It is the only thing I can do to protect the realm of gaming, when a company cannot own it, the larger base of players win, that has always been the case. The problem is that not everyone can see that. I do not blame them, I for one did not see it for a long time. I was never one for ‘free games’ and it all should be free or hacked. I believe that game makers are entitled their revenue and their profit. I never opposed that, but in the 80’s and 90’s games were more than entertainment it was a stage where the gamer was enabled. I feel that around 2005-2010 the gamer became a point of exploitation for the system and any digital revenue. I opposed that, there is no clear guilty party. Ubisoft might have some sides, but their need was revenue. I do not consider them guilty. Sony and Nintendo to some degree too. They are all guilty of adhering to a changing stage, but that does not make them guilty. There was a second layer, or at least it was my believe that the second layer was some mash of elements that pushed for a larger layer of exploitation. This continued until now, yet there is a new horizon, the streamers and there they have less power and when the power is pushed onto the gamers and users their options vanish,  that is my belief. There is a lot more and streamers can bring it to the front, the consoles had that option but they decided not to do that, for whatever reason they did not do this.

And now the edge of what could be changes, it alters in a way I cannot tell at present. Yet I still believe that the streamers will be at the core of gaming in the future. I will still play on a playstation as well at whatever number they are when that happens.

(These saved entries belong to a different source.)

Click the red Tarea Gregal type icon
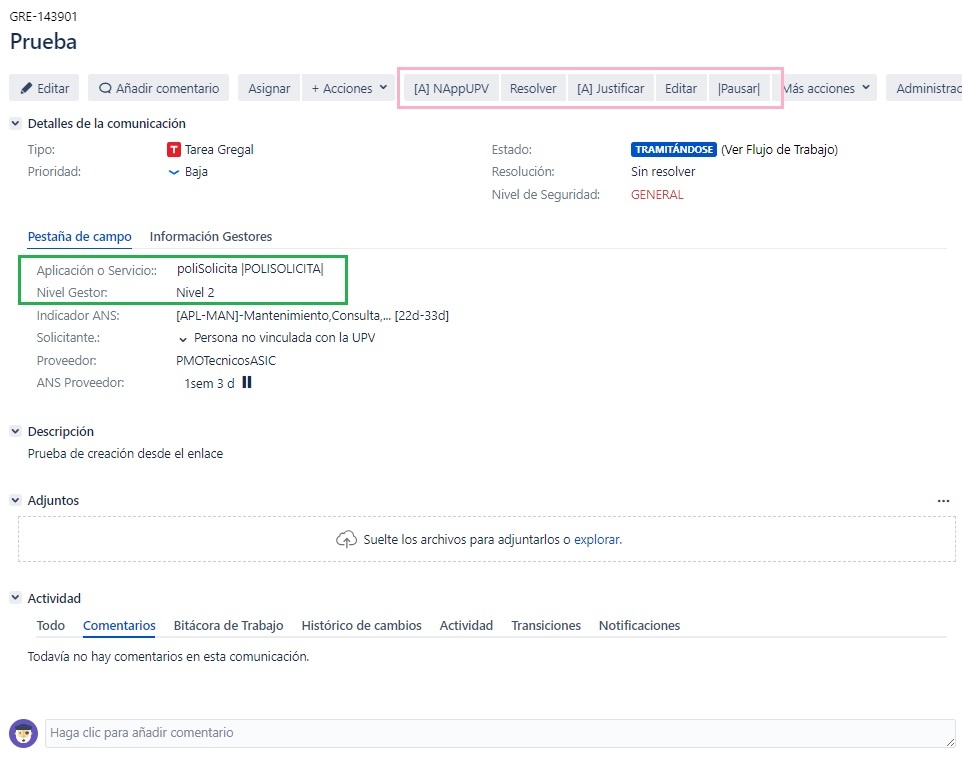Image resolution: width=962 pixels, height=765 pixels. pyautogui.click(x=174, y=150)
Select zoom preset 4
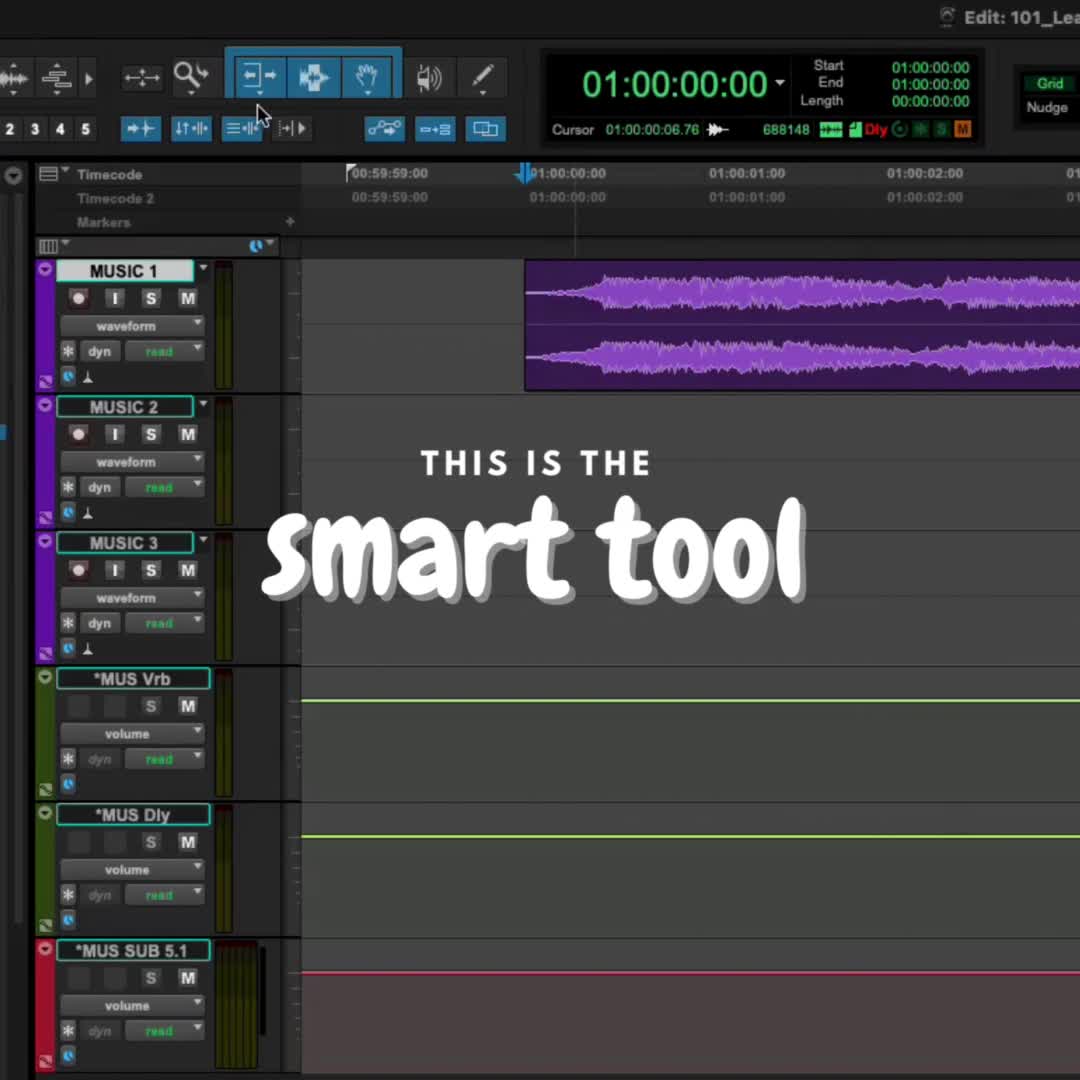Image resolution: width=1080 pixels, height=1080 pixels. (60, 129)

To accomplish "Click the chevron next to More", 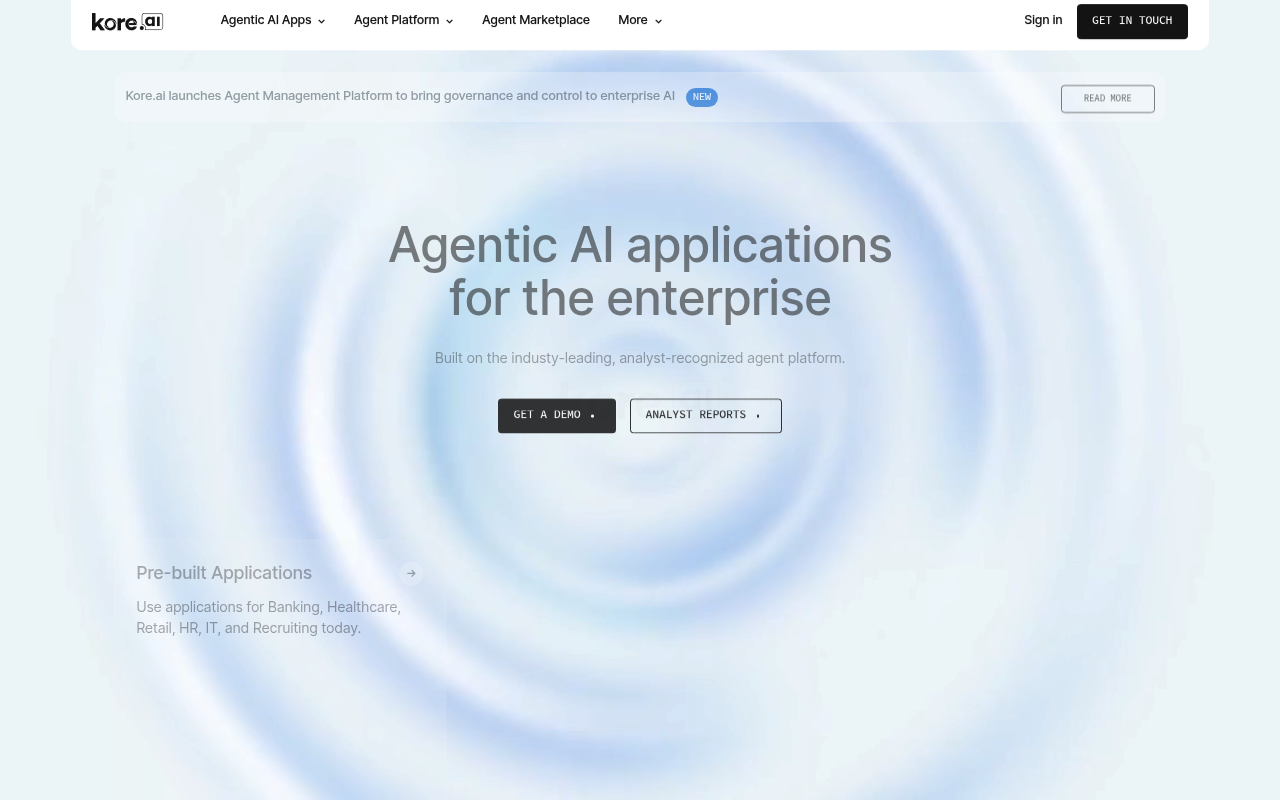I will 658,21.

Yet when I see what could be there is no chance that there will not be a streaming system next to it, as is most likely the Nintendo. Where gaming goes I cannot tell beyond a certain point. That is how things tend to be. I  reckon that it started when I created the foundation of what could have been The Elder Scrolls: Restoration in 2013. Over the years I upped the stage and set it to a much larger foundation. Then it fell away as Microsoft bought the place. So these ideas are now getting incorporated in another game, because the ideas were sound, they were merely precise. As a storyteller I can reshape them to fit another game with reasonable ease. Will these stories be part of the next edge of gaming? Perhaps yes, perhaps no. At times I wonder if pushing the edge of gaming is a good idea. But the edge of gaming was pushed by the CBM 64 (Loderunner), Atari ST (Dungeon Master), CBM Amiga (Dune 2), N64 (Goldeneye), PS1 (TombRaider), PS2 (Kingdom Hearts), Xbox360 (Mass Effect), PS3 (The last of Us), PS4 (God of War) and PS5 (TBA), now it is time for the streamers to do more than be the next copy of a game we see everywhere, now they can shape the edge of gaming that is not here yet. Only under these circumstances will gaming continue, evolve and inspire. Consider the old games and see where the new systems could take us. That is where we will be able to see the edge of what might be.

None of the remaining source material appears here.